# Antibiotic-Resistant Nontuberculosis Mycobacteria Infection after Liposuction and Fat Grafting and Full Thickness Cervical Burns after Renuvion Skin Tightening

**Authors:** Colton Riley, Sarvam TerKonda, Olivia Ho

PMC · DOI: 10.1093/asjof/ojaf018.015 · Aesthetic Surgery Journal. Open Forum · 2025-05-13

## TL;DR

A patient developed severe infections and burns after cosmetic procedures, highlighting risks of modern aesthetic treatments.

## Contribution

Reports a novel case of antibiotic-resistant NTM infection and full-thickness burns from Renuvion, emphasizing safety and training needs.

## Key findings

- Antibiotic-resistant Mycobacterium fortuitum infection occurred after autologous fat grafting.
- Full-thickness burns were caused by Renuvion skin tightening, a previously unreported complication.
- Treatment required a 10-month IV antibiotic regimen and multiple surgeries.

## Abstract

To address the complex problems arising from contemporary aesthetic procedures, specifically focusing on the occurrence of antibiotic-resistant non-tuberculosis mycobacterium (NTM) infections following autologous fat grafting and the development of full-thickness burns due to the use of Renuvion for skin tightening. The study underscores the critical need for stringent aseptic techniques, updated sterilization practices, and thorough understanding of new cosmetic technologies to prevent severe complications.

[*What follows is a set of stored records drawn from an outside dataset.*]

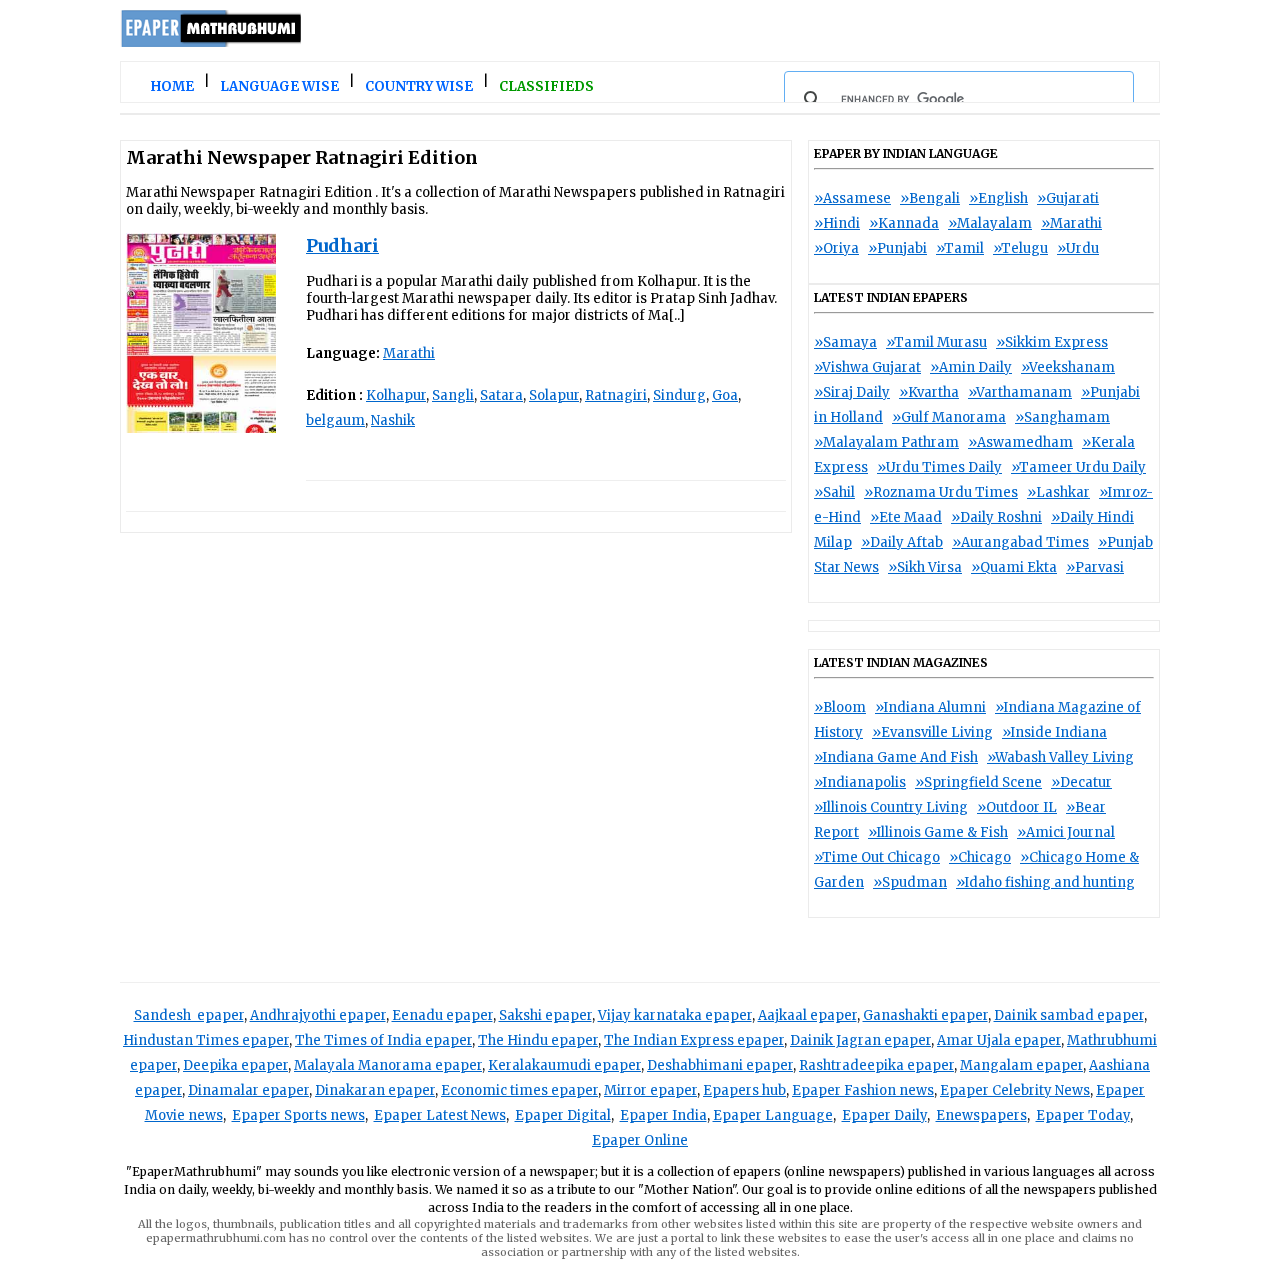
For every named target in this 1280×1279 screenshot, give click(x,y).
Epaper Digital (563, 1115)
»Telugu (1020, 248)
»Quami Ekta (1014, 567)
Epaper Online (640, 1140)
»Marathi (1071, 223)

A 45-year-old otherwise healthy female underwent autologous fat grafting to the face and neck tightening with Renuvion in 2023 at an outside aesthetic clinic to address premature facial and cervical ageing. Post-operatively, her course was complicated by multiple midface abscesses from fat grafting and third-degree burns to the neck from Renuvion. She initially sought treatment at a local community hospital, where aspiration was performed which revealed a Mycobacterium fortuitum infection. Despite debridement and antibiotics for the abscesses and xenograft application for her cervical burns, her symptoms persisted, prompting presentation to our tertiary care center.

On arrival to our facility, the patient exhibited multiple dermal and subcutaneous abscesses in the premaxillary soft tissues. Broad-spectrum antibiotics were initiated, and she underwent surgical incision and drainage. Cultures identified a multiple resistant Mycobacterium fortuitum complex. Following infectious disease consultation, she commenced a 10-month course of IV antibiotic therapy involving three drugs. Despite this, in 2024, she experienced on-going facial drainage, necessitating further debridement and antibiotic therapy.

The patient’s condition was complicated by the discovery of a multiply resistant Mycobacterium fortuitum complex. The infection's resistance to standard antibiotics required an extended and rigorous 10-month treatment regimen involving a combination of macrolide, aminoglycoside, and other antibiotics as well as surgical debridement. Despite aggressive treatment, persistent facial drainage necessitated further surgical intervention. The chronic and recurring nature of the infection significantly increased morbidity and highlighted the need for a multidisciplinary approach to optimize patient outcomes. Additionally, the use of Renuvion led to full-thickness burns, a complication not previously reported in the literature per extensive review.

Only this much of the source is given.